Secondly, relative comparisons within global industries provide an
effective means of structuring information to value companies.
As a result asset managers should consider whether they are properly
organised to analyse global industries. Similarly, index vendors may
wish to consider creating global value/growth benchmarks that emphasise
within industry comparisons rather than provincial country based
aggregations. Finally, risk managers may wish to consider whether their
models capture the “within” and “across” industry comparisons that are
likely to drive active international equity allocations.
Way forward
Quantitative analysis provides a powerful tool for identifying
investment opportunities and for suggesting how to best structure a
global portfolio. Forecasting and mathematical optimisation tools can
be deployed to construct “structured portfolios” that aim to meet
client requirements.
Consider for instance, the transitional problems facing many plan
sponsors. Though our evidence unambiguously supports the merits of
global investing, it is still true that many equity allocations retain
a large “home bias”. Why not restructure these mandates on a global
basis while requiring a significant allocation to domestic investments?
In this fashion, active managers can fully exploit the important and
significant benefits of picking “winners” within a global industry.
Consider, for instance, the pension investments of the employees of a
technology firm. Is it efficient for them to invest in a global equity
portfolio? The present value of their future salary payments is very
much affected by the performance of the technology sector. Would they
not be “doubling up” their risk by investing in a global portfolio that
has a passive 14 per cent allocation to technology stocks?

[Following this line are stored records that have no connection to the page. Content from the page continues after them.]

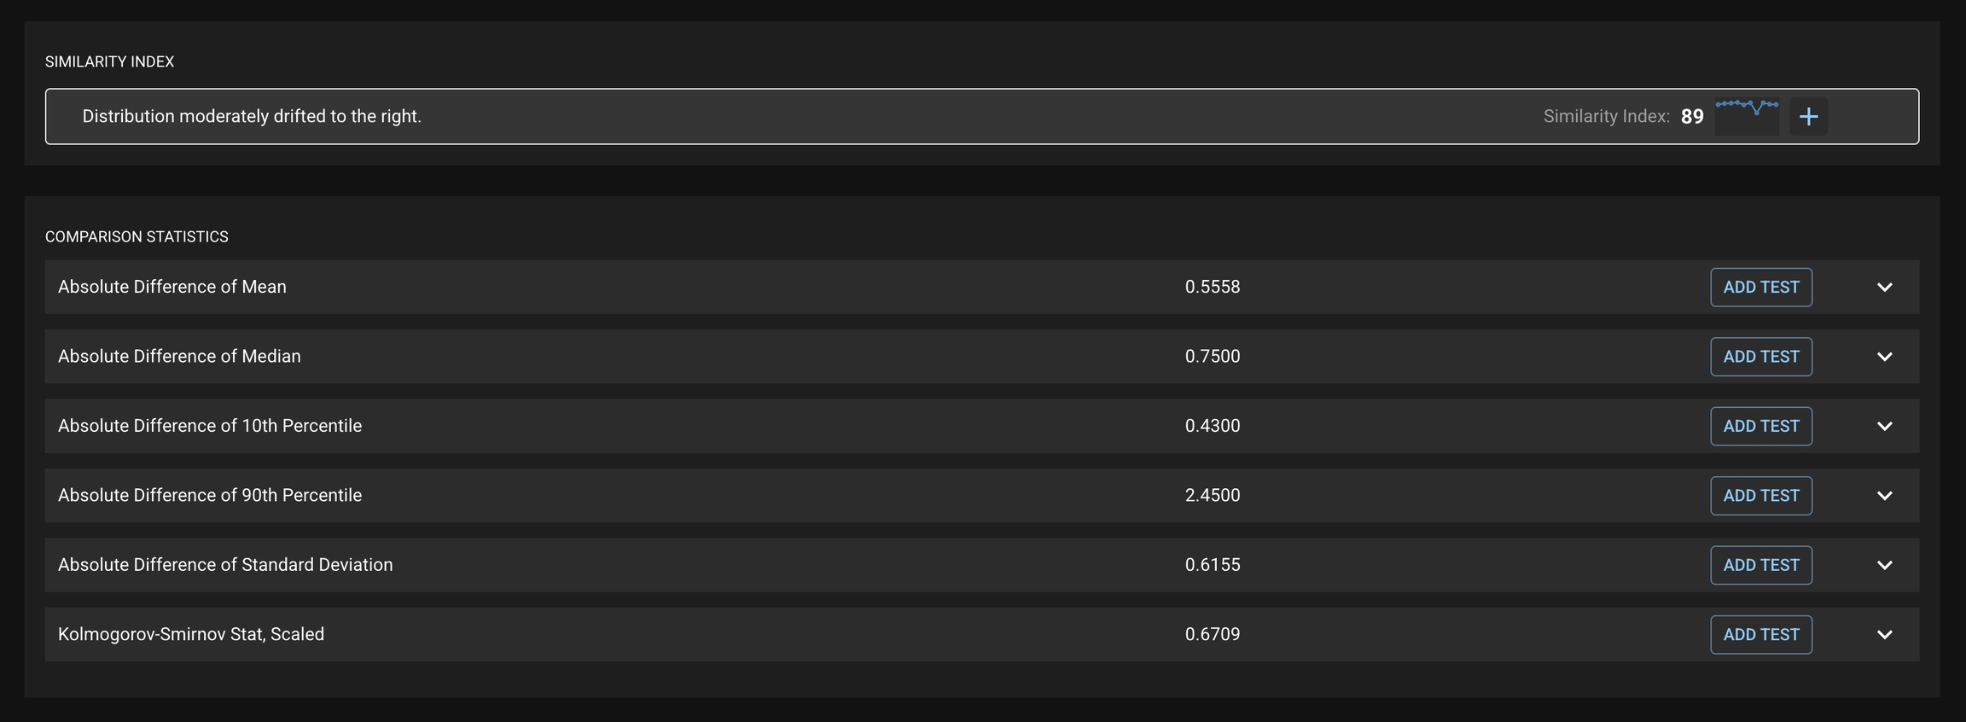Add test for Absolute Difference of Mean

pyautogui.click(x=1760, y=288)
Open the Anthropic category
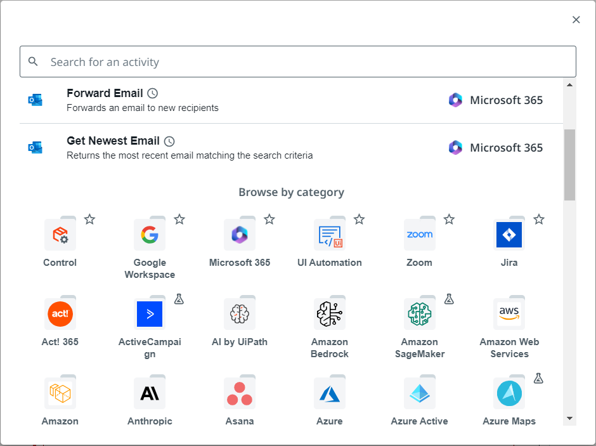596x446 pixels. pos(150,394)
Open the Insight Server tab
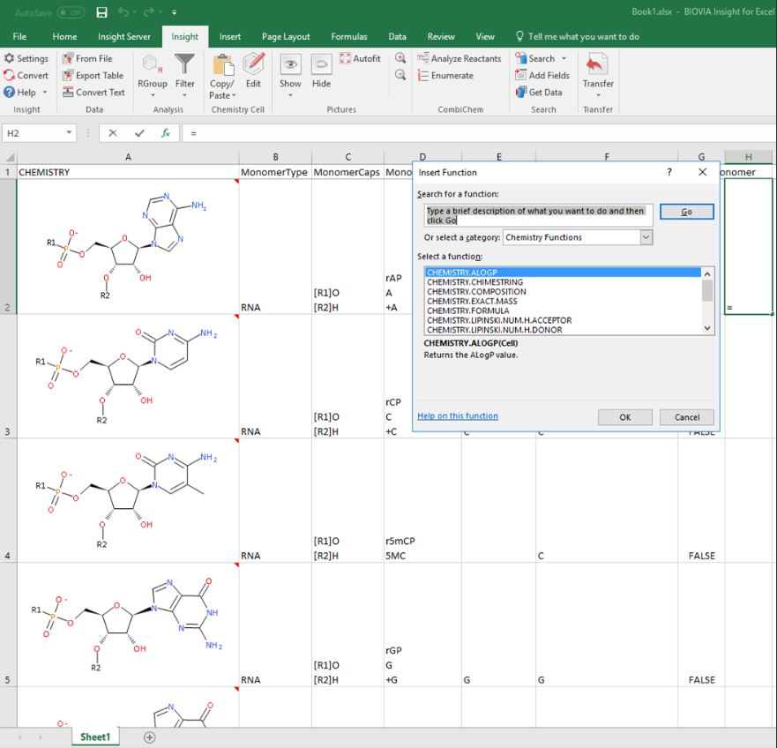The image size is (777, 748). tap(123, 37)
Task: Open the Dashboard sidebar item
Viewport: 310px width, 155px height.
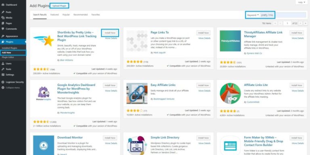Action: [11, 5]
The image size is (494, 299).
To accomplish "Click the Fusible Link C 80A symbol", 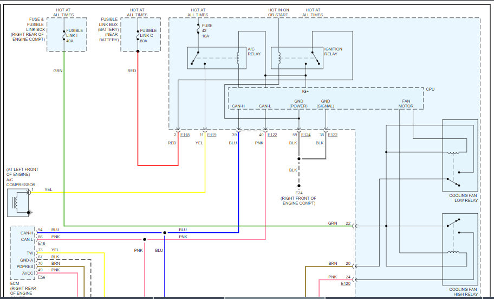I will point(138,35).
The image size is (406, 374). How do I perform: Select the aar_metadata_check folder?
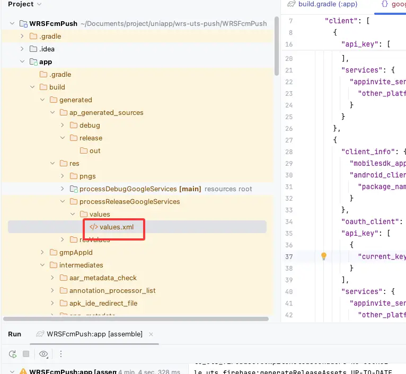pyautogui.click(x=103, y=278)
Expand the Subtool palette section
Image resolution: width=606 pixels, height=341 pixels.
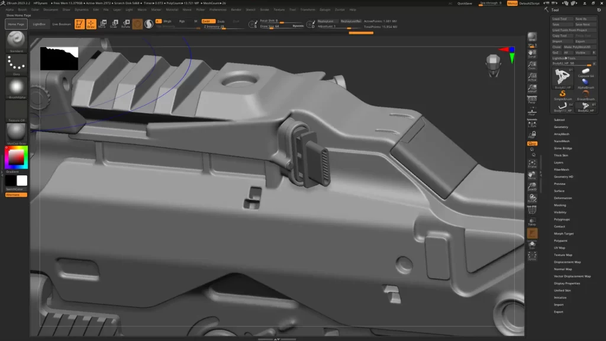559,120
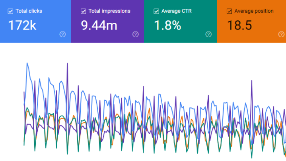
Task: Click the 1.8% average CTR value
Action: [167, 26]
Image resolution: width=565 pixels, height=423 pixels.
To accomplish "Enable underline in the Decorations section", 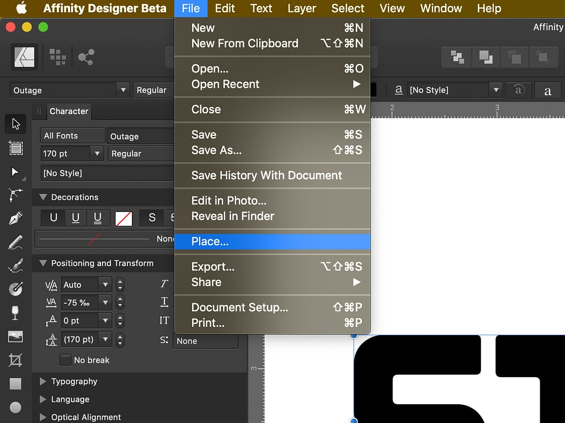I will [76, 218].
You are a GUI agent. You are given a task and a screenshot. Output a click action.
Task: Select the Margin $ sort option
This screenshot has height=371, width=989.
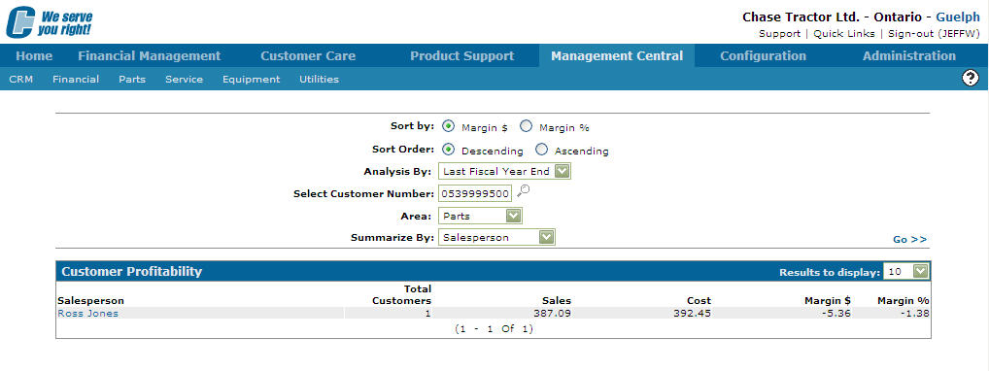tap(448, 126)

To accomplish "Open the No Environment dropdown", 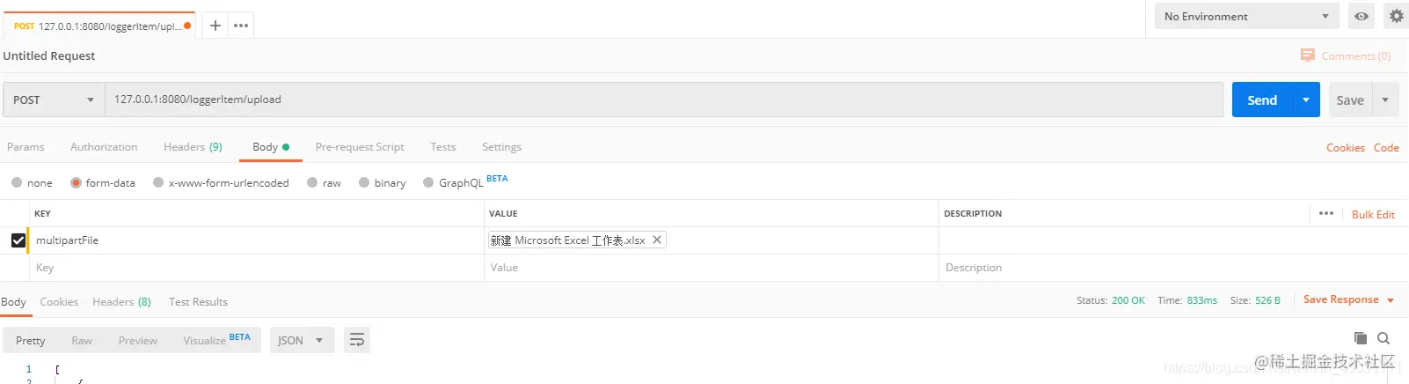I will (x=1246, y=16).
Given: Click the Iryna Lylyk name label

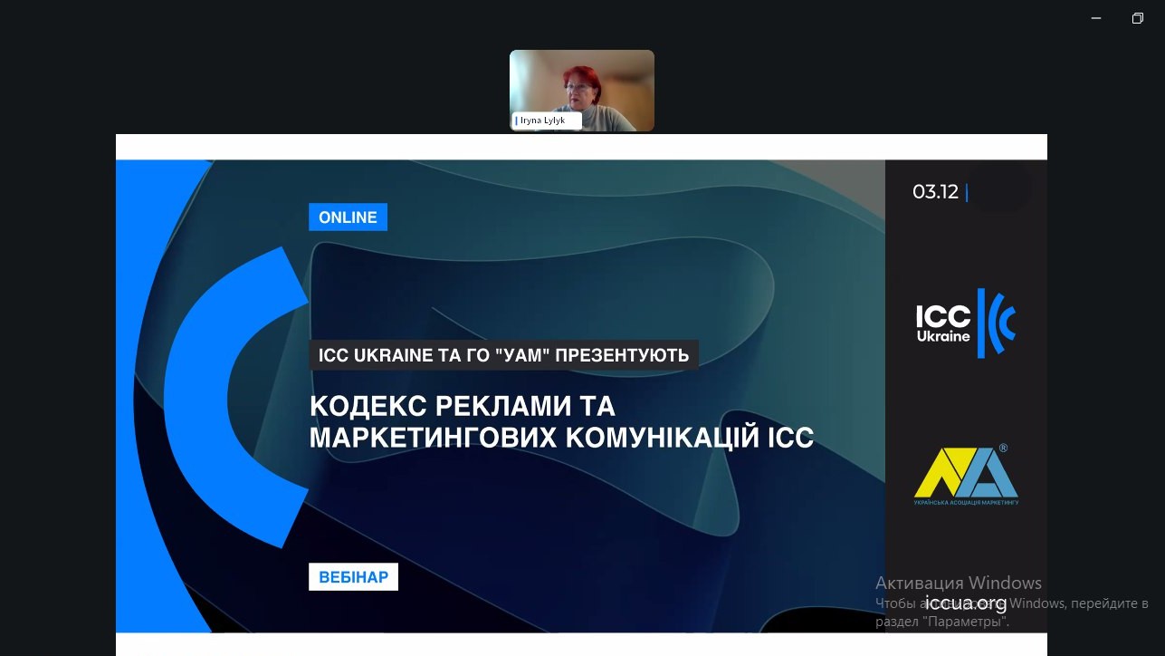Looking at the screenshot, I should coord(542,121).
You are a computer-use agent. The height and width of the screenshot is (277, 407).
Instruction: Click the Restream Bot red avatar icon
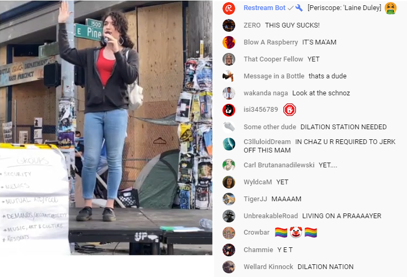click(x=229, y=8)
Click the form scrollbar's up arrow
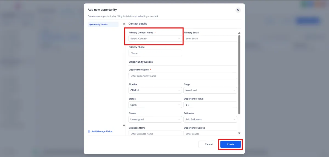 point(239,33)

Clearly from a total risk perspective, the employees of this firm would
benefit from a world equities portfolio that excluded the technology
sector. This type of structured product could be delivered through a
quantitative platform.
Quantitative investment should not be viewed as a panacea. This
approach affords great flexibility and ease of execution in meeting
client objectives. Fundamental analysis can also be successfully
applied to the principles presented herein. Indeed, it would behove
investors to hold a mix of these investment approaches, as the returns
from these “alpha factories” have tended to be historically
uncorrelated; thus, if properly structured, this mix would be expected
to deliver returns with a higher return to volatility ratio than each
strategy by itself.
Stefano Cavaglia, head of quantitative strategies,
Vadim Moroz and Sonia Dezordo,
quantitative analysts, O’Connor
1. Cavaglia, Stefano, Christopher Brightman, and Michael Aked, 2000. “The Increasing Importance of Industry Factors”. Financial Analyst Journal, Vol. 56. No. 5 (September/October 2000): 41-54.
2. Cavaglia, Stefano, Osamu Miyashita, and Dimitris Melas, 1994. “Efficiency Across Frontiers”. Risk, Vol. 7 No. 10 (October 1994): 56-61.